Incision and Drainage of the abscess gives immediate relief.
Select a place for the incision. It should be on the medial side of the cyst, relatively close to the hymeneal ring, although if there is one area of obvious thinning of the epithelium, I’d aim for the thinnest part, so long as it still medial and in the mucous membrane.
Give local anesthetic of 1% Lidocaine over the incision site.
Steady the cyst or abscess with one hand while directing a scalpel into the center of the abscess.
Culture purulent drainage for gonorrhea and chlamyia. Only infrequently will these cultures be positive, but often enough to warrant your attention. Other commonly cultured organisms include coliforms and strep.

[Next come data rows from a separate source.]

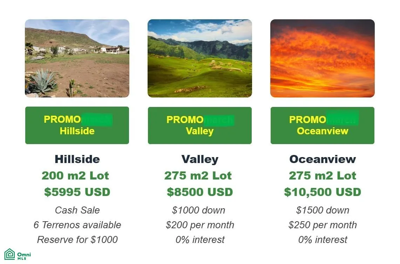
Task: Click Reserve for $1000 text
Action: tap(77, 239)
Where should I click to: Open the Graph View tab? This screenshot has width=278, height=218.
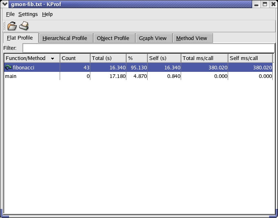(x=152, y=38)
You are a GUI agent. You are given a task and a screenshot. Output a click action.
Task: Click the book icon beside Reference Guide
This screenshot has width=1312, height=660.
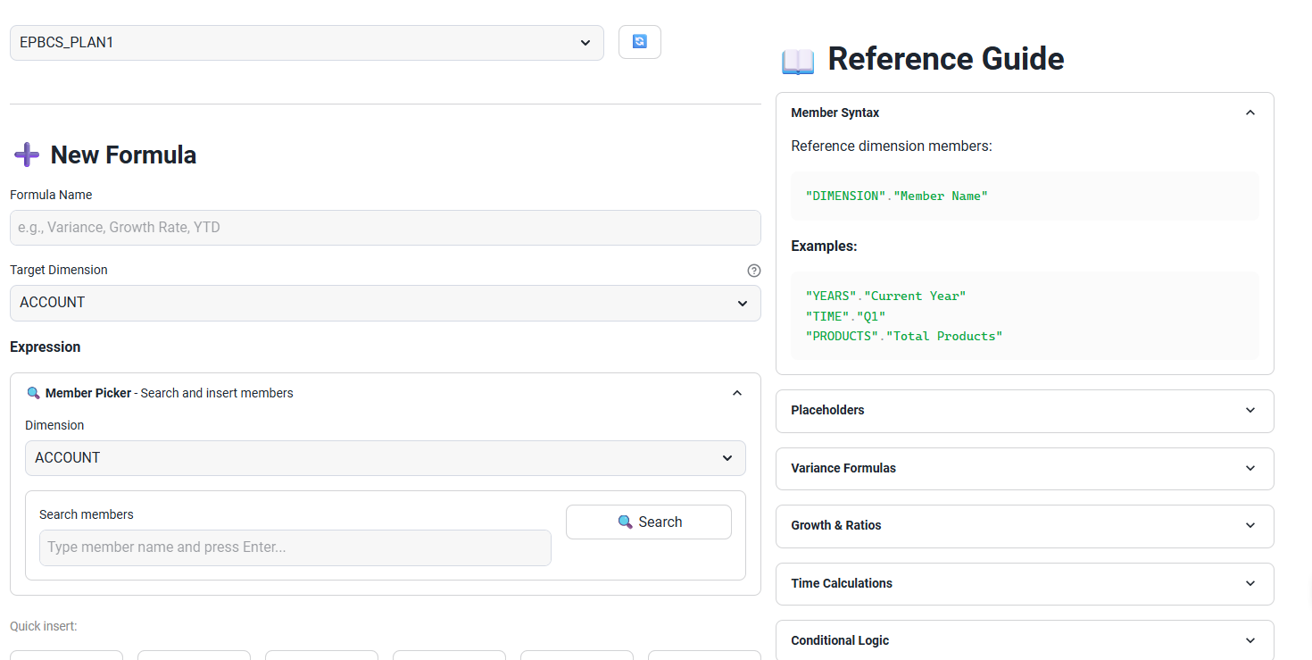click(x=797, y=61)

If loculations are present within the abscess cavity, break them up by inserting and then spreading a hemostat.
Antibiotic therapy is optional but usually used, particularly if the patient is febrile, the abscess large, or the skin is red or tender.
Simple incision and drainage of the abscess will provide immediate relief and more likely than not, permanent cure. In a significant minority of patients treated with simple I&D, the abscess or cyst will re-occur. This happens because after healing, the surgical opening into the cyst or abscess cavity seals over, resulting in isolation of the Bartholin gland beneath the skin. For this reason, more aggressive surgical treatment is sometimes used.

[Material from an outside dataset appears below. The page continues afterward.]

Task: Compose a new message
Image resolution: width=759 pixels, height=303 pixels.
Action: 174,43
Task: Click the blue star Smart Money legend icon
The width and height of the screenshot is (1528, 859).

Packing the abscess cavity with gauze and leaving a wick external to the cavity is not an effective technique with Bartholin cysts and abscesses. Early in my surgical career, I used this method a number of times and never had the packing remain in the cavity for more than a few hours.
One commonly used, good technique to keep the drainage tract open is the insertion of a “Word Catheter.” A Word catheter is a soft rubber tube with an inflatable tip. After drainage is established, insert the tip of the Word catheter into the cavity and inflate the balloon tip with a few cc of any physiologic liquid such as sterile saline or lidocaine. The inflated balloon tip will keep the catheter from becoming dislodged and the stalk of the catheter will help keep the drainage tract open long enough for the cut skin edges to re-epithelialize to the inside of the cyst. Essentially, this results in a new duct connecting the Bartholin gland directly to the skin surface.
The stalk of the catheter is bent back and inserted into the vagina, so it can be left in place for many days. Ideally, it should be left for a few weeks, but it is irritating enough to the patient that it may need to be removed after several days. Even this short period of time is enough for it to be effective. Even with the Word catheter, there may still be recurrences of the cyst or abscess, but they are less frequent than with the simple I&D procedures.
Another way to accomplish the creation of a new drainage tract is to “marsupialize” the cyst or abscess. After opening the cyst, suture the squamous epithelial skin edge to the cuboidal epithelial cyst wall. This allows the cut skin cell fibroblasts the opportunity to spread down into the cyst, with creation of a new opening, allowing secretions to escape.